Dataset entries:
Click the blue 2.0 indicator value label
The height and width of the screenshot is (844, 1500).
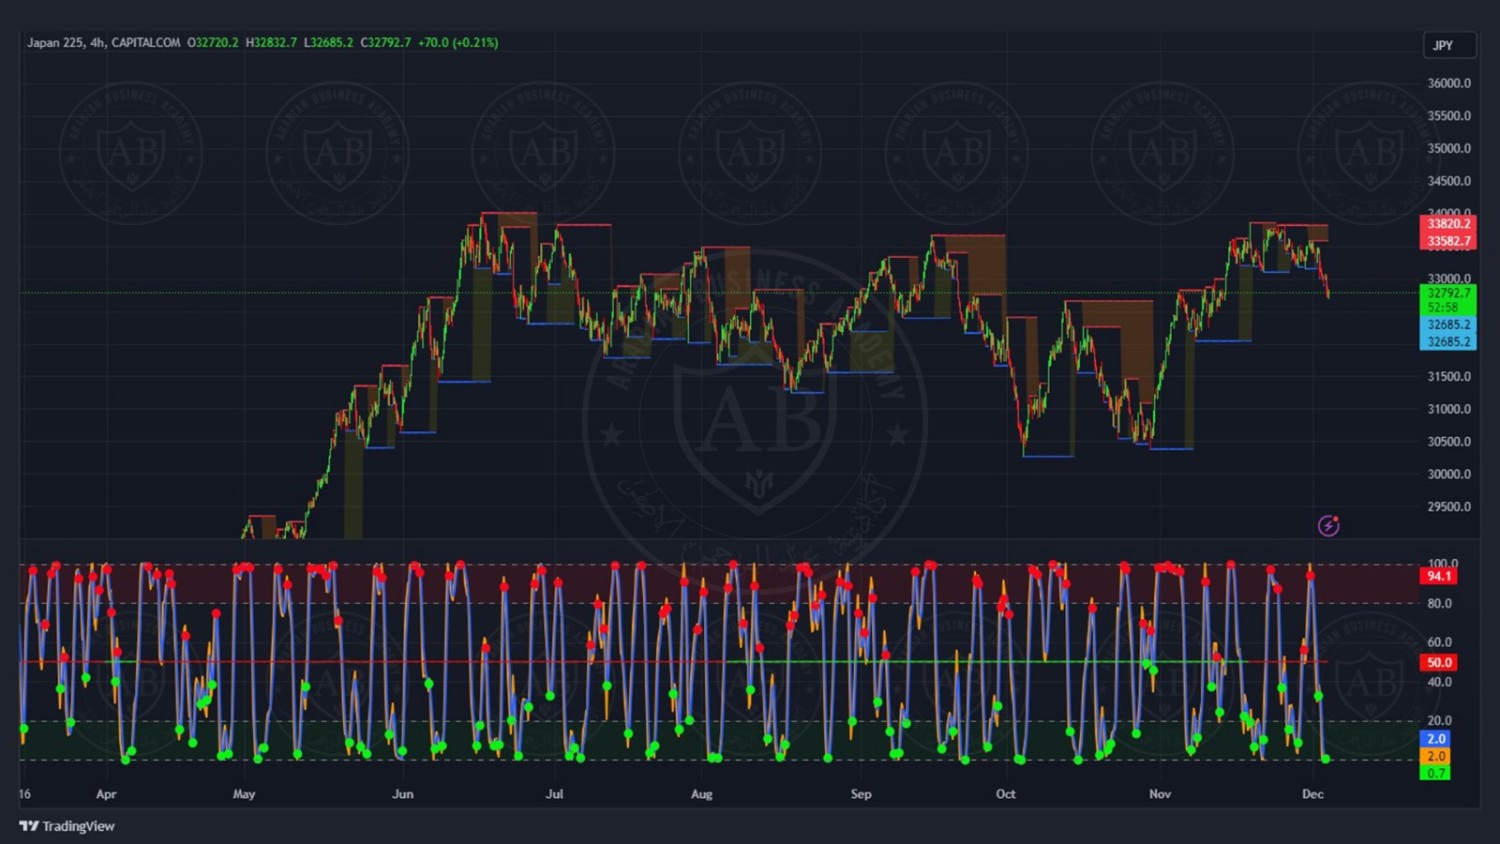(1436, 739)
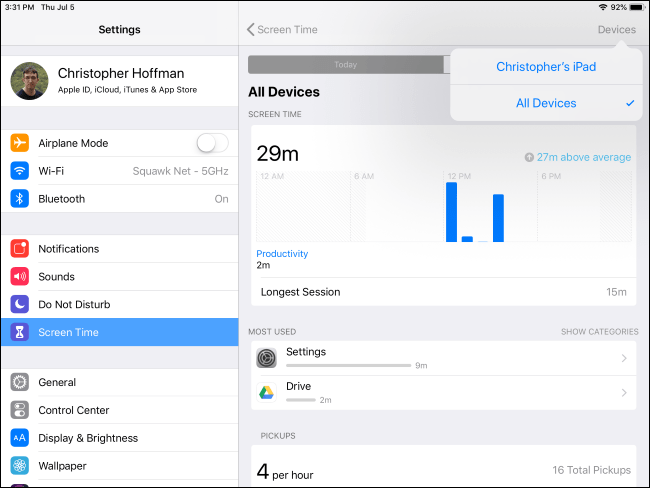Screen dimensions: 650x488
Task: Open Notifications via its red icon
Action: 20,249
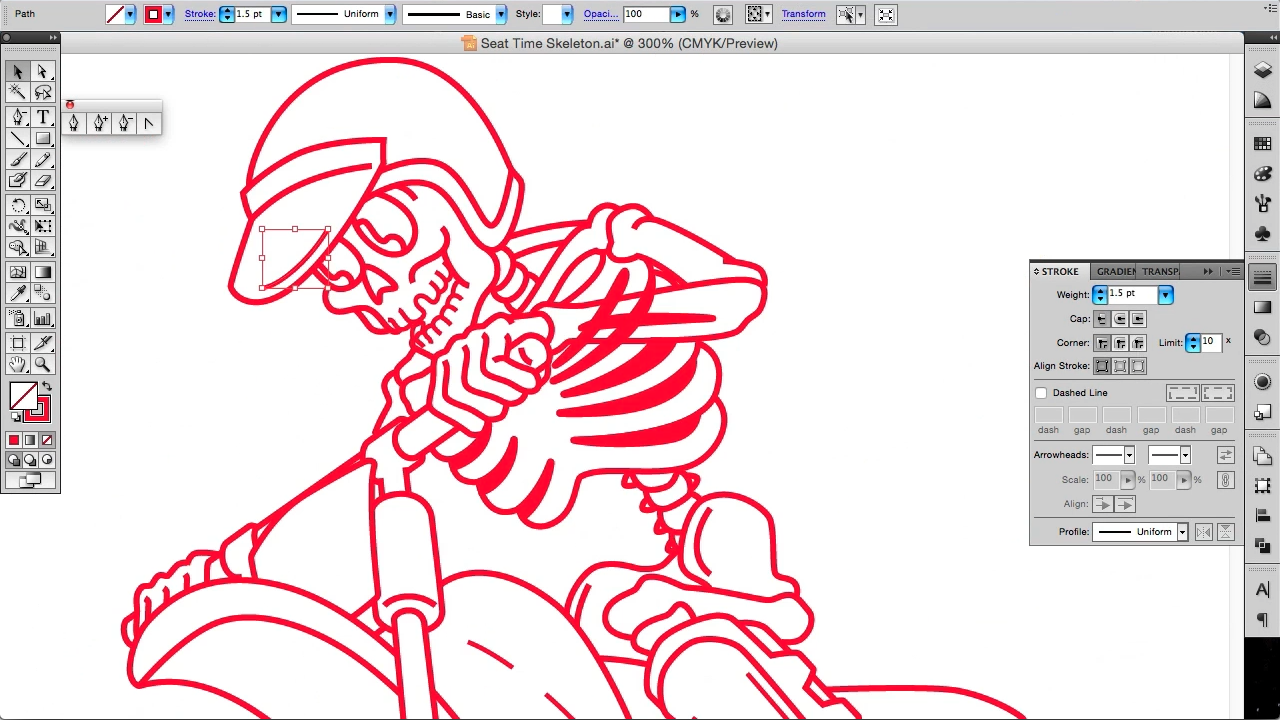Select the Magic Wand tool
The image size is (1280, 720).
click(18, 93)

_TO DO_: Nothing but the lines from the line containing "The height and" to the end of the records above should be repeated, exactly and with every picture omitted.

_RESPONSE_:
The height and width of the screenshot is (844, 1500).
(1436, 739)
Screen dimensions: 650x488
Task: Open Notifications via its red icon
Action: 20,249
Select the Magic Wand tool
The image size is (1280, 720).
click(18, 93)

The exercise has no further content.